For sqli it just sequentially lists the line numbers .
For command injection it divides the severity into 3 categories:
- Critical: Where no input validation/sanitation is done. This is terrible and can be exploited.
- High
- Medium: Where some input validation is detected but command injection it is still possible.
Here I have taken the side of caution so number of false positives might be a bit high and 'Medium' and 'High' sometimes don't make sense. It was really hard to accurately verify what was being checked in the if conditions, due to the variability involved in the condition checking process.

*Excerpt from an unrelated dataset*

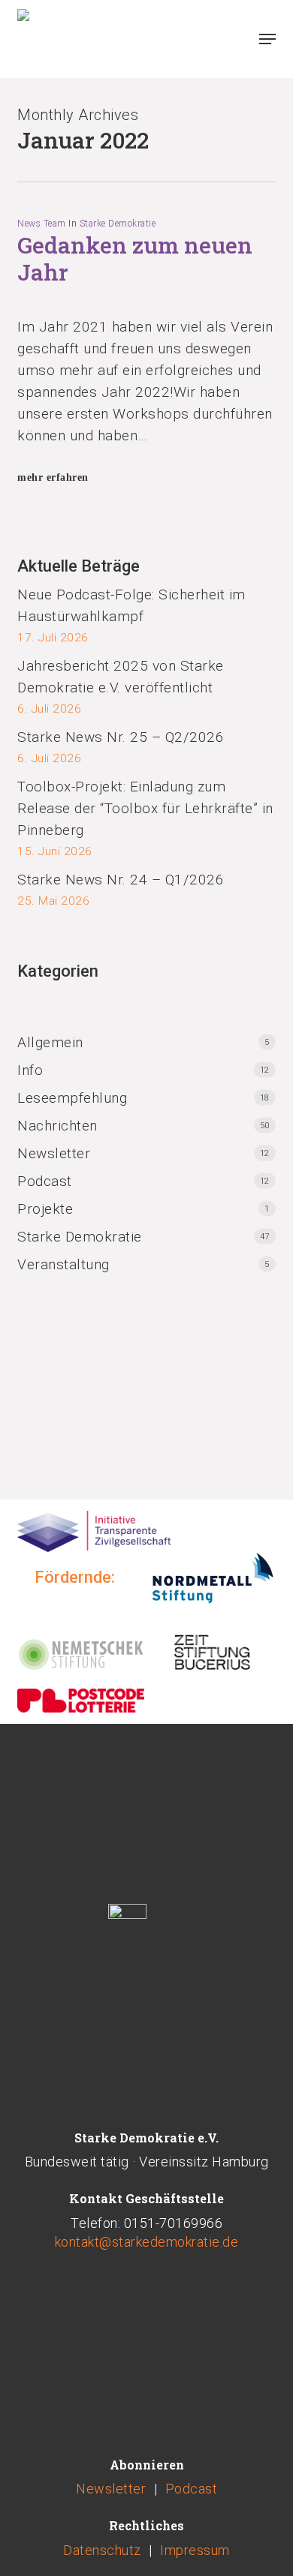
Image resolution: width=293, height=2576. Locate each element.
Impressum (195, 2550)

https://deepsource.io/blog/introduction-static-code-analysis/
https://rushter.com/blog/detecting-sql-injections-in-python/
https://greentreesnakes.readthedocs.io/en/latest/tofrom.html
https://blog.securityinnovation.com/blog/2011/06/how-to-test-for-command-injection.html
In the end I can say that it realy was a fun project and I got to learn a lot in the process. The Abstract Syntax Tree part was probably the most challenging part. But once I understood it , after reading the doc , I found it extremely powerful. Now I feel I can analyze python code for various things using this ast module. Again I reiterate there are many online and open source tools that do this quite efficiently, but I took up this project up so that I could build a fast ,offline, command line suite of tools that could maybe do the same job.
- Enhance Static Analysis to detect other vulnerabilities like xss for javascript,etc.
- Build tools that can automate Buffer Overflow , Password bruteforcing and so on.
- Add more ciphers for encryption and decryption.
There's always more to do!
test5.txt has encoded text of test2.txt using vignere cipher and key='gold'.